Illegittimo il licenziamento intimato per rifiuto di svolgere mansioni inferiori

La Corte di cassazione con  ordinanza 30543 del 18 ottobre 2022 ha chiarito che il rifiuto del lavoratore allo svolgimento di mansioni inferiori può essere legittimo, purché tale reazione sia connotata da proporzionalità e conformità a buona fede.

Il giudice di merito, in proposito, è tenuto a compiere una valutazione complessiva dei comportamenti di entrambe le parti.

Alla dipendente, assunta come cuoca e come tale addetta all’approntamento dei pasti relativi all’utenza nonché a tutte le attività preesistenti e successive indispensabili a consentire la preparazione e l’assunzione dei cibi, era stato addebitato di essersi rifiutata di portare le colazioni in classe, con comportamento reiterato e recidivo.

I giudici di primo e di secondo grado avevano ritenuto fondata, per insussistenza del fatto, la domanda dalla stessa presentata ai fini dell’impugnativa del recesso.

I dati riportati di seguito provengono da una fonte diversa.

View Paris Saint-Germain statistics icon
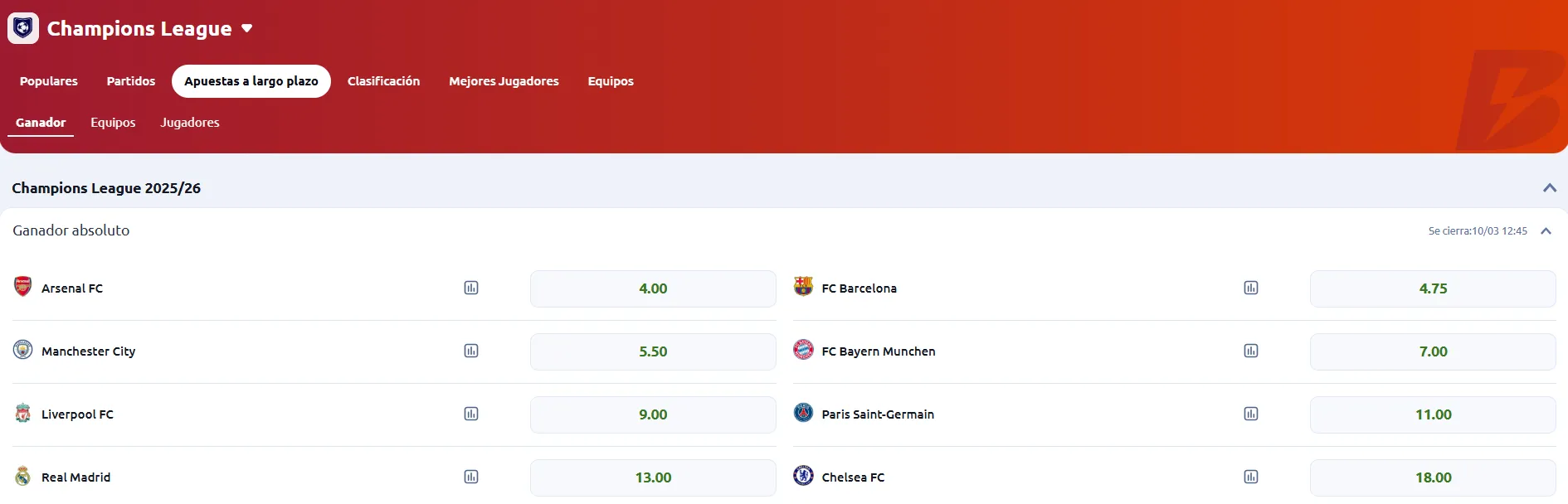Screen dimensions: 1568x504 [1251, 414]
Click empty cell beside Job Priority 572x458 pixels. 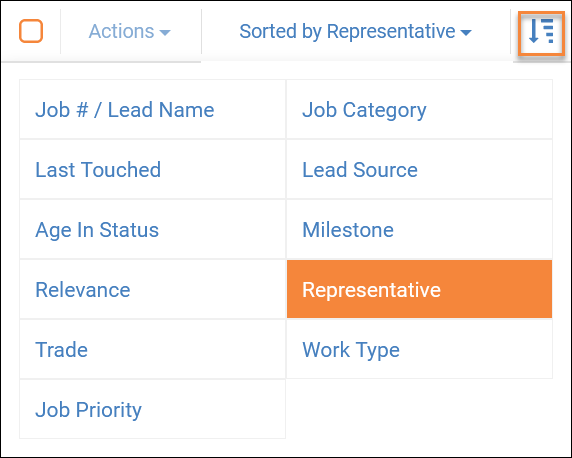point(420,409)
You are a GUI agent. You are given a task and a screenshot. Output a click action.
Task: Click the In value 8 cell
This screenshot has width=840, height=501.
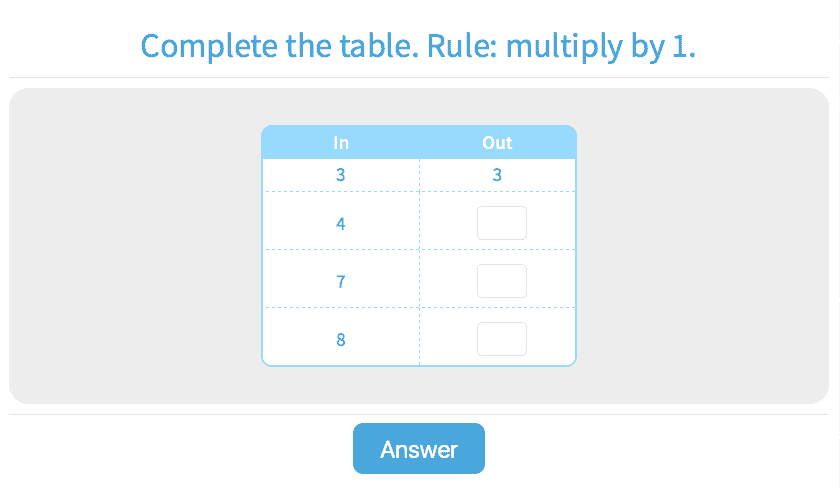point(341,340)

All’esito di ricorso per Cassazione della datrice di lavoro, gli Ermellini avevano rilevato che l’illegittimo comportamento del datore di lavoro può giustificare il rifiuto di svolgere mansioni non corrispondenti, perché inferiori, purché tale reazione sia connotata da proporzionalità e conformità a buona fede, in base a una valutazione complessiva dei comportamenti di entrambe le parti.

Gli stessi avevano tuttavia riscontrato che tale verifica non era stata compiuta dalla Corte territoriale, la quale si era limitata alla considerazione della illegittimità della condotta della società, omettendo ogni verifica relativa all’entità dell’inadempimento datoriale e alla sua incidenza sul vincolo sinallagmatico scaturenti dal rapporto di lavoro.

La Corte di legittimità, sul punto, ha richiamato il consolidato principio giurisprudenziale secondo cui “la tutela reintegratoria ex art. 18, comma 4, St. lav. novellato, applicabile ove sia ravvisata l’insussistenza del fatto contestato, comprende l’ipotesi di assenza ontologica del fatto e quella di fatto sussistente ma privo del carattere di illiceità”.